The quintessentially Californian artist Ed Moses deemed himself “a mutator.” The moniker was intended to describe his ever-evolving style, but it also captures something of the semi-psychedelic spirit Moses brought to his energetic, boldly colorful paintings for decades, until his death in 2018.
Moses was born in Long Beach, California, in 1926, and studied at the University of California, Los Angeles, before emerging as one of the most influential artists in the postwar West Coast art scene, which winked at its New York counterpart with a rascally sense of wit and fun.
Moses showed with Los Angeles’s legendary Ferus Gallery, founded by Walter Hopps and Ed Kienholz, and known for showing “Cool School” artists Larry Bell, Billy Al Bengston, Ed Ruscha, and Ken Price, among others.
Now, a wintery, locked-down London is getting a jolt of Moses’s decidedly West Coast abstractions in the form of the new exhibition “Whiplines, Waterfalls and Worms,” on view at Mayfair’s JD Malat Gallery.

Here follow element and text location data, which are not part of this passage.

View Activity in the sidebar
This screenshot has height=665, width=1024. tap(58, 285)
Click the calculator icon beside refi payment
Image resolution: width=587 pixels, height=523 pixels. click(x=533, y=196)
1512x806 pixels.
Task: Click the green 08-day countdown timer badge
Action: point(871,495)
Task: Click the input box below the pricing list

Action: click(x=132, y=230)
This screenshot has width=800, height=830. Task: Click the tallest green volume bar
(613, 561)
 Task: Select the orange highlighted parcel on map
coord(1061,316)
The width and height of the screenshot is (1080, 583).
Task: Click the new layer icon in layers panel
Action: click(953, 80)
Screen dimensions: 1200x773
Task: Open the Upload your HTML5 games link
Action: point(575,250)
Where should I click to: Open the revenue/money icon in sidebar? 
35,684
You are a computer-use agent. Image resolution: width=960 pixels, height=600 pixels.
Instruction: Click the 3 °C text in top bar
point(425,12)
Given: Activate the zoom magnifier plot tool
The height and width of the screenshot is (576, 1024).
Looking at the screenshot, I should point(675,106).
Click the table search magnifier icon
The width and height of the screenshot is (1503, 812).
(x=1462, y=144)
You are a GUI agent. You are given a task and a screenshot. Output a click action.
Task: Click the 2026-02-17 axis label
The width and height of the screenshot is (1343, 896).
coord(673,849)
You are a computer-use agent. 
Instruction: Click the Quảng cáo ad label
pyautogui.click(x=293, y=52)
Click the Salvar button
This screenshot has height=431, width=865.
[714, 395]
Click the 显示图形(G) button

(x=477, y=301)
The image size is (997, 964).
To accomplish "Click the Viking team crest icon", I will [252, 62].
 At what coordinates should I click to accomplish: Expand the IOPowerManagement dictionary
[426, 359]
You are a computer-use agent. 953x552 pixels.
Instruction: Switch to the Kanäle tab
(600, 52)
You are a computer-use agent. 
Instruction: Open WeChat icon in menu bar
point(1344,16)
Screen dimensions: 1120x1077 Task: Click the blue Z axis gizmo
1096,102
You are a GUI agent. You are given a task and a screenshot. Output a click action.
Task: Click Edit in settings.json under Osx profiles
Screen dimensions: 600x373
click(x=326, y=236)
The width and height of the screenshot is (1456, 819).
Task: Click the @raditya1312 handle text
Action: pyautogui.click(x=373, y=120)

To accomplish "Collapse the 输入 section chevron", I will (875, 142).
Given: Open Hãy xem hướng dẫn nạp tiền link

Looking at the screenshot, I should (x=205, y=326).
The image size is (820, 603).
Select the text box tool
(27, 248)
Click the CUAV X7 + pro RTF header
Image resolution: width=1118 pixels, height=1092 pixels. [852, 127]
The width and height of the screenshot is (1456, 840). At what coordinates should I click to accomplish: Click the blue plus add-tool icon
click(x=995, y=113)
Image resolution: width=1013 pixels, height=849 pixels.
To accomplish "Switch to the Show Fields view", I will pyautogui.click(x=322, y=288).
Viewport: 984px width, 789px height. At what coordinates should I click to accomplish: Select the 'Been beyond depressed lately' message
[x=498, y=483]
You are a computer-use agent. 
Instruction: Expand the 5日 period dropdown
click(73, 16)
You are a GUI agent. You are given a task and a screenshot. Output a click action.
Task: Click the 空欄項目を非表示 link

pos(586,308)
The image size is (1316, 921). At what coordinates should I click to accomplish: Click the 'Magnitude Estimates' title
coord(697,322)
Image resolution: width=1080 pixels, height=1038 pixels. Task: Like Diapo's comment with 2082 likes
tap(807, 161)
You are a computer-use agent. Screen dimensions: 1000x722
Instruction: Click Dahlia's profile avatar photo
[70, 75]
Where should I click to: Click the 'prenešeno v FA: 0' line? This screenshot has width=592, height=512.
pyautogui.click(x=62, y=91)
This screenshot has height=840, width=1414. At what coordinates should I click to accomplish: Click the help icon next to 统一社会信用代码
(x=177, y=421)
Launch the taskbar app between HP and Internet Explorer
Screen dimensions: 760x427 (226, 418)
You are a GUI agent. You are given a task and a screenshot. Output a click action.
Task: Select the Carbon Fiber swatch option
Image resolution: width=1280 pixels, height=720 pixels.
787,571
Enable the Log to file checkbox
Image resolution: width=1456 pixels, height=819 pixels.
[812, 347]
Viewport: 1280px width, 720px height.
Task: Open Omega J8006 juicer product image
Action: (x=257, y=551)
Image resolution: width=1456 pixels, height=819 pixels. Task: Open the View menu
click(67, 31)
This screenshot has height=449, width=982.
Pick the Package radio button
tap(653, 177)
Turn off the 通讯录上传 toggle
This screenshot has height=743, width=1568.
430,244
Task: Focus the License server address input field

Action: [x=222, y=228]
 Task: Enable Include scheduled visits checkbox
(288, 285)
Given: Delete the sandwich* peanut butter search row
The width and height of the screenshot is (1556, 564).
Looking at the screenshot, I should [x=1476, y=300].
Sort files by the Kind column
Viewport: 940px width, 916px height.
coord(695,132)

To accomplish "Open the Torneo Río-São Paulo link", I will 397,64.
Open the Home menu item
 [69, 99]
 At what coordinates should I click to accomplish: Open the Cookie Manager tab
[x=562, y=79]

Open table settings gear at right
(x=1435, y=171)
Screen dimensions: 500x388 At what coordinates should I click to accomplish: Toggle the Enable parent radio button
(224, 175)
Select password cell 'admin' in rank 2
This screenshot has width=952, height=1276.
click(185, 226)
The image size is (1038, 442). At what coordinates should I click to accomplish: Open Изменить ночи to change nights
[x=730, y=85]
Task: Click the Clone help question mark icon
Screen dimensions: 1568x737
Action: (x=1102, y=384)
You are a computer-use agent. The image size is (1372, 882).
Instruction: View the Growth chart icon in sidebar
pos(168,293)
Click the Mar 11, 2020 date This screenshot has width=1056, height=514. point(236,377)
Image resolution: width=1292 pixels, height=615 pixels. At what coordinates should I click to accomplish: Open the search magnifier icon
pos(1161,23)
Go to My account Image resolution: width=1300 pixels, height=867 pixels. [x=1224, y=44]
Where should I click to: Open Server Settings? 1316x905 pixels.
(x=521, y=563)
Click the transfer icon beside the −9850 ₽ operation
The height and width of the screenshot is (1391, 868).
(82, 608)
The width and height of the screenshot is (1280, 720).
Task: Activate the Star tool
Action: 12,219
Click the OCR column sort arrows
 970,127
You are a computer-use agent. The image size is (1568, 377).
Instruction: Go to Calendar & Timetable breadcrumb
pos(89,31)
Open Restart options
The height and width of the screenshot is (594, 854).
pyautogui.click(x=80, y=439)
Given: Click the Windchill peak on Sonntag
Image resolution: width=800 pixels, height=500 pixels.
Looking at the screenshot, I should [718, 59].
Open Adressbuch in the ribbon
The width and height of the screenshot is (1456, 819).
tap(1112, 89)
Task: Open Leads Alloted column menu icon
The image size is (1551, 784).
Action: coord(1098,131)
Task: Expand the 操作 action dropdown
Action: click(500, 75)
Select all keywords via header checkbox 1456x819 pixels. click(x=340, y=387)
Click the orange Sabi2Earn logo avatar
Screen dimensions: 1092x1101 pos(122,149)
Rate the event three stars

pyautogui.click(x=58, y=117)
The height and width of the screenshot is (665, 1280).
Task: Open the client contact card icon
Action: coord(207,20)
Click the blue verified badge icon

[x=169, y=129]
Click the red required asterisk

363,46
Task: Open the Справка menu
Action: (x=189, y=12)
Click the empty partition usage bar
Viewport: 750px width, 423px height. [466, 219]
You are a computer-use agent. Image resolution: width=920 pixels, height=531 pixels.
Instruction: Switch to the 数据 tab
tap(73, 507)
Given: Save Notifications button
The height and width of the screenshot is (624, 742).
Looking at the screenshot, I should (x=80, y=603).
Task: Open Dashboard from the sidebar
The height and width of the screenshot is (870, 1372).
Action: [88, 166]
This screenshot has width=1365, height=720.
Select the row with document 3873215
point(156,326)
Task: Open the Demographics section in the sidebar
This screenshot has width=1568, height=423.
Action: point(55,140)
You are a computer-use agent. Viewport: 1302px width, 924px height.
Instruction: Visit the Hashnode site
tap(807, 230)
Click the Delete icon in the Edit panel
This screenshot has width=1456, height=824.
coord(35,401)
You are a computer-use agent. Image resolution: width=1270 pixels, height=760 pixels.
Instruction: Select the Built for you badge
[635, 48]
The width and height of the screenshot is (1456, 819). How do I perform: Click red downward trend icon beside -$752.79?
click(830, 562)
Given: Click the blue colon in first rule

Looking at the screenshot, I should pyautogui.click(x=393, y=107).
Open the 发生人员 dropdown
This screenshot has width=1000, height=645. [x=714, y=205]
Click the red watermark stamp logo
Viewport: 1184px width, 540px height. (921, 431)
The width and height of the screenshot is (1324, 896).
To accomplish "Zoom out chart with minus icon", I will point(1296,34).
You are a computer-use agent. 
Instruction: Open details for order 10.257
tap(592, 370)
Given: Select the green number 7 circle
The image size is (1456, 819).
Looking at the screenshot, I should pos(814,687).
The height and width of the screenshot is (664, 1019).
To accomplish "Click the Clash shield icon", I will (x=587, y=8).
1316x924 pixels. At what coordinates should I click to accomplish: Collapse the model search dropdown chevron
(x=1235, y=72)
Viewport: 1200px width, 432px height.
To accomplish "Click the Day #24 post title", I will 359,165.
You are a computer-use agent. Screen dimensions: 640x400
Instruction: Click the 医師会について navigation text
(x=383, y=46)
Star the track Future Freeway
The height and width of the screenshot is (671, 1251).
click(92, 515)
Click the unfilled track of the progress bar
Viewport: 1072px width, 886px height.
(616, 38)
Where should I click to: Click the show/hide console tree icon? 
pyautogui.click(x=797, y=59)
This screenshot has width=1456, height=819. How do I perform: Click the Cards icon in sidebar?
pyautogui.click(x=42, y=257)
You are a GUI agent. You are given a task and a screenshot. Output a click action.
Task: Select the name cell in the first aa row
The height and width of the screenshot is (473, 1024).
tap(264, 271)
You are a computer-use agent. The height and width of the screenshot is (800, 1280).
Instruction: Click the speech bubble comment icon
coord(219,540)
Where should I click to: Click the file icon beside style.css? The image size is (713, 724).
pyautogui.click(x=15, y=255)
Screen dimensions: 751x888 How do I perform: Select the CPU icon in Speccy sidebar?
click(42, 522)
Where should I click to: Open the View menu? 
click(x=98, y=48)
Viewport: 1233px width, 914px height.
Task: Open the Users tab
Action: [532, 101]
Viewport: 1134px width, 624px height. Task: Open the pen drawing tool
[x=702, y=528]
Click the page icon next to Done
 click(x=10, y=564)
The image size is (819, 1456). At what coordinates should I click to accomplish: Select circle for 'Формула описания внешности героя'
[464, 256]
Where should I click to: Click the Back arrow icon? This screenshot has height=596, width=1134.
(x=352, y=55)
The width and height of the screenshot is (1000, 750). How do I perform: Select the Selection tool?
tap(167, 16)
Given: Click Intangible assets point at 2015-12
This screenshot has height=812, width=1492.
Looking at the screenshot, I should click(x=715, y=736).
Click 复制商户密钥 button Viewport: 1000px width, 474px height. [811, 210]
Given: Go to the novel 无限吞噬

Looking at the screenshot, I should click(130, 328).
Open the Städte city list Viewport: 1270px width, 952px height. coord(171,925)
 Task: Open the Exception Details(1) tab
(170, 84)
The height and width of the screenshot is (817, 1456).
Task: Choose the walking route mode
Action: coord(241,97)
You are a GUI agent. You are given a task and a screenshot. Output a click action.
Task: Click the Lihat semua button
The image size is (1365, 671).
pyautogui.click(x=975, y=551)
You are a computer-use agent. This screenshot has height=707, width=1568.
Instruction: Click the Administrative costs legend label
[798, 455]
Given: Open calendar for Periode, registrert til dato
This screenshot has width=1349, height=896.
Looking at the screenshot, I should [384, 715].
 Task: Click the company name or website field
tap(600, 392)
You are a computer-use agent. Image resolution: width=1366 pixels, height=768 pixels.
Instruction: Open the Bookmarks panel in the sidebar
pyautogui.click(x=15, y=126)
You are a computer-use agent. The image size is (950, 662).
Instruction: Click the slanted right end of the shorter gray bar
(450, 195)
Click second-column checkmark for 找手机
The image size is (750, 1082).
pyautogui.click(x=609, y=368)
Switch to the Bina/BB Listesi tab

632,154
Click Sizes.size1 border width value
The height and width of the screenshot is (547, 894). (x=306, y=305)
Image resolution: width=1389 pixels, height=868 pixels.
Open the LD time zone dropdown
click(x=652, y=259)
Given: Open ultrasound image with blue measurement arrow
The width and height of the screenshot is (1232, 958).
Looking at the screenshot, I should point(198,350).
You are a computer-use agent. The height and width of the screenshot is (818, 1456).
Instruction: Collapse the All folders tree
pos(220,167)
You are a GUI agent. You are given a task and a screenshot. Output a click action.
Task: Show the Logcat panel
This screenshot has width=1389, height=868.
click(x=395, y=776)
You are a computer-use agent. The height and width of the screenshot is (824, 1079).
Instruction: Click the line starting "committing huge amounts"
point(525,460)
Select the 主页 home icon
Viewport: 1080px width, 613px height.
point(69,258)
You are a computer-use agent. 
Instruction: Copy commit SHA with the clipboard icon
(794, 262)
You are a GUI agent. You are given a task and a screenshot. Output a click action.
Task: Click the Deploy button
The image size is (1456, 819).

With works made during the last two decades of the artist’s life, the exhibition is a whirlwind of color and mark-making. Moses’s pigments are applied with a characteristic sense of urgency and awe.
As the exhibition title suggests, these abstract works bring to mind certain effects of nature. With pulsating blacks and red, Ocnaf (2008) reads like the blaze of a forest fire, while Alping (2007) offers a high energy collision between white and blues—like snow or the foam of surf hitting a bright blue sky. Another work, Cuarto Porto, is like lava.
“Moses took inspiration from various sources, such as Buddhism, the open spaces of his Venice, California, studio as well as what he called, his daily ‘habit’ of painting,” said the gallery in a statement. Moses’s tools, too, were unconventional: mops, hoses, and rubber scrapers all played a part.
Andy Moses, the artist’s son, helped assemble the London exhibition. An artist himself, Andy had his first UK exhibition with JD Malat last year. A video accompanying the show details how it came together between the artist and the gallery.
In the middle of a long winter, the show is a startling reminder of nature’s awesome energy.